I've heard about Harold Deppe but never had the pleasure of making his acquaintance. This is probably due to the fact that he was in Operations and or Field and I was in Audio Maintenance in the Production Center. Gady I know from his College Days . Anyway, Harold asked if there where "any Maintenance men out there " and why weren't they being heard from . Well here we are....I was one of the many Audio Maintenance Supervisors over the years.
Anyway, to get to the point of my statement about TV today. I think we all remember the "Big Move" in Audio when Stereo was introduced..... and how popular it was .....Then let's move to the days when you "got up to change your TV channel, set the volume control and satback and enjoyed....(Here's where my grandson would say, "you mean you had to get up to change the Channel") The point to be made here is that you rarely had to adjust audio between channels, and the level never changed when going from program to commercial ....
At that time a gentleman by the name of Fred Schutz was in charge of technical maintenance, and he made jolly well sure we had the Audiomax units (Loudness Control) in the P.C. rooms working properly. Changes from program to commercial were tolerable. Now, if I haven't lost you or "tuned" you out----"Our" big gripe is, no one cares about audio levels or quality anymore....FCC where areYou? You go from one channel. to another and you have to adjust the"Remote" audio-----many times program audio is LOW so you raise thelevel to a comfortable level--------but now the commercial comes on---and "blows you out of the room". Good thing remote controls were developed.

Thank you for reading this-----And as we often say in the E-mail world if you agree pass it on, if not, delete it.

Gene Pasculli

PS. Now we are hung-up on how large a picture we can get on HDTV. Who cares about the AUDIO......

Thursday, April 03, 2008

Hello Ted & Tony,

I was sent this URL from a friend who is Maint. Supv'r. at KYW-TV in Phila. (now a CBS O&O) and thought you might wish to look at the photos.
Getting near time for the annual WCAU Prime Time Club gathering of retirees on June 4th.
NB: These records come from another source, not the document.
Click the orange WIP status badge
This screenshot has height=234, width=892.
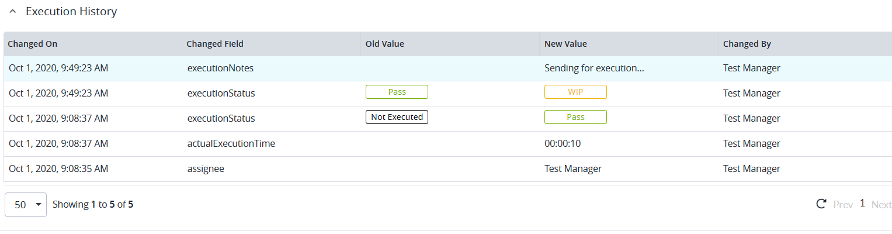[x=575, y=92]
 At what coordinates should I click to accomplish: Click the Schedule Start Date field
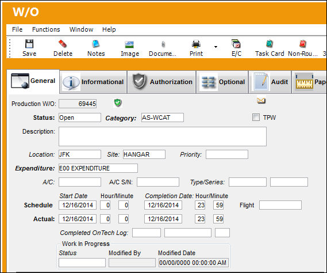tap(78, 205)
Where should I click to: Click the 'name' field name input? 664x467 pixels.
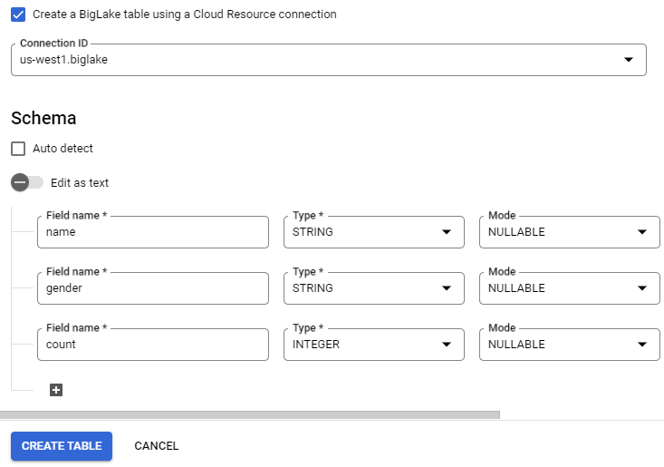pos(152,232)
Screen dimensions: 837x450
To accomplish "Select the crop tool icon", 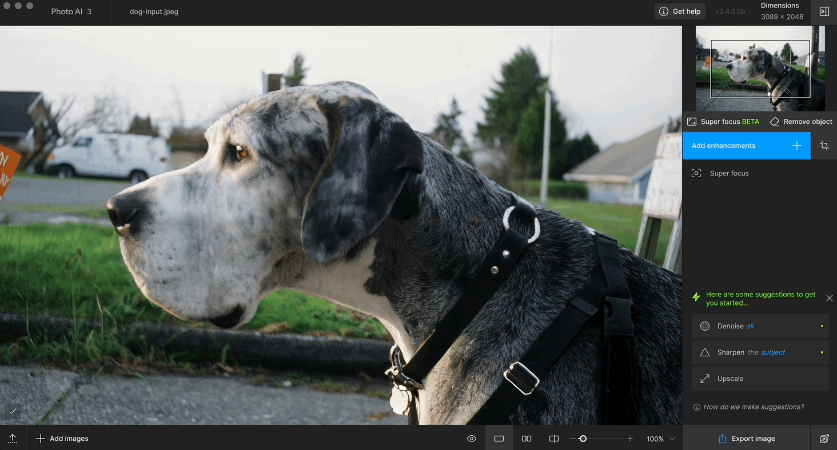I will 824,146.
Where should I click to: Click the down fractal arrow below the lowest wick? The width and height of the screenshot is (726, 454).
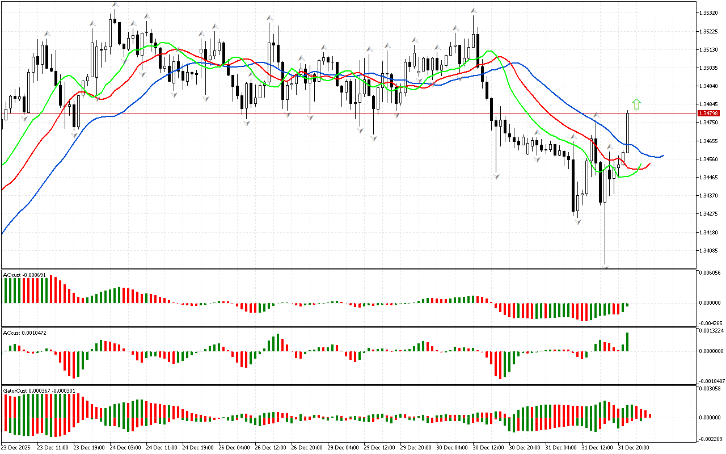pos(605,266)
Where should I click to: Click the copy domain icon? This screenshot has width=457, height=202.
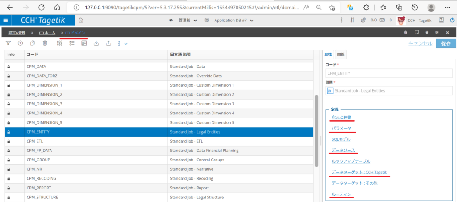(33, 43)

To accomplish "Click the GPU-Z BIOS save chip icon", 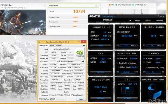I will click(x=83, y=62).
Our final annual Florida Reunion took place in Feb.
after being held for twenty (20) years. Lack of attendance caused its demise.
Best wishes,
Charlie Higgins
Former Tech and & Retiree of WCAU-TV
Former Pres. IBEW LU# 1241


Most of these photos that are CBS related are already in our Collection,
however, there are 350 photos in the Degan Collection which include many stations across the country.

Dave
Harry,

Nice to hear from you. You are one of the early members of video tape when it was located on the seventh floor in Grand Central Station.
I think you, Jimmy Teevan, Art Buckner and Walter Matchicwuk, transferred from radio to VT at the same time.